- **Trecho selecionado**:
Artigo do Dr Marcus Vinícius Antunes, advogado, associado do IARGS,
professor de direito constitucional, pós-doutor pela UFRGS
Tema: Dois jantares, e certas surpresas. Pontes Miranda
Tive a oportunidade de conhecer Pontes de Miranda. O primeiro encontro foi no Rio de Janeiro, num jantar no Iate Clube, por convite dele à nossa família. Tinha então uns 10 anos. O jantar me ficou marcado por tantas novidades. E, admito, especialmente, por me ver fascinado pela filha, que me pareceu belíssima, e próxima de minha idade.
Meu pai, Ápio, era professor de Direito Internacional Privado, na Faculdade de Direito de Pelotas, e era “devoto” de Pontes, como dizia. Citava-o com frequência nos artigos que publicava e o saudou, creio que por mais de uma vez, em suas palestras em Pelotas.
O segundo encontro se deve a certas causas. Eu era estudante de Direito, em 1971, amuado com o curso, amesquinhado sob a égide da ditadura militar, no infausto convívio do AI 5 com a Constituição. Passado o primeiro ano, de disciplinas teóricas, o estudo do direito positivo, sem vôos, me incomodava. E eu incomodava em casa, dizendo que queria suspender o curso. Meu pai, com quem me parecia psicologicamente, tinha seu sonho: um escritório nosso, maior ainda, e eu como continuador. Mas se punha quase em desamparo, diante de minhas recusas.

- **Bloco de dados**:

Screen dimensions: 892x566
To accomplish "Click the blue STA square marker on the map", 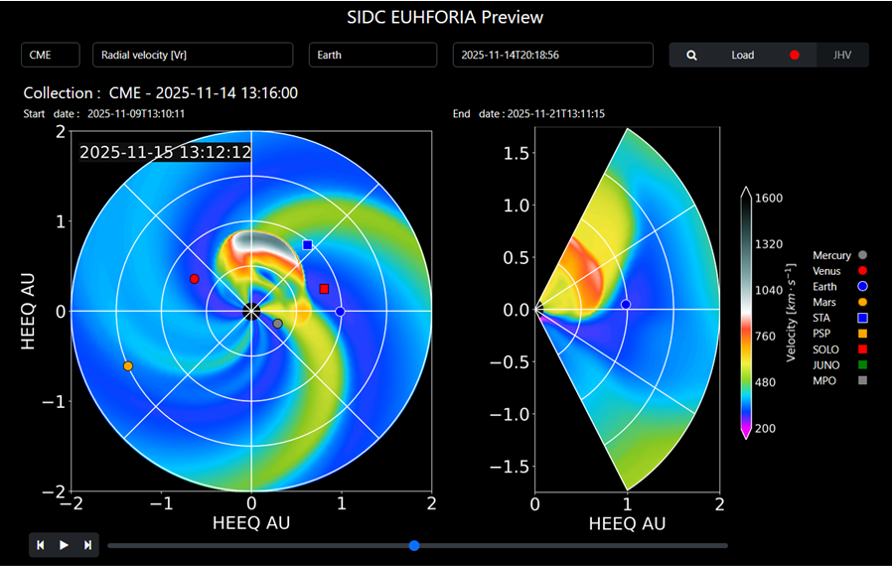I will [308, 245].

- **Lista de atividades**:
1. Reproduza o trecho selecionado a partir de "Meu pai, Ápio, era" e siga até "de minhas recusas.".
2. Segundo o trecho selecionado, em que faculdade o pai do autor lecionava Direito Internacional Privado?
Baseie-se somente no trecho selecionado.

- **Respostas por tarefa**:
1.
Meu pai, Ápio, era professor de Direito Internacional Privado, na Faculdade de Direito de Pelotas, e era “devoto” de Pontes, como dizia. Citava-o com frequência nos artigos que publicava e o saudou, creio que por mais de uma vez, em suas palestras em Pelotas.
O segundo encontro se deve a certas causas. Eu era estudante de Direito, em 1971, amuado com o curso, amesquinhado sob a égide da ditadura militar, no infausto convívio do AI 5 com a Constituição. Passado o primeiro ano, de disciplinas teóricas, o estudo do direito positivo, sem vôos, me incomodava. E eu incomodava em casa, dizendo que queria suspender o curso. Meu pai, com quem me parecia psicologicamente, tinha seu sonho: um escritório nosso, maior ainda, e eu como continuador. Mas se punha quase em desamparo, diante de minhas recusas.

2. Na Faculdade de Direito de Pelotas.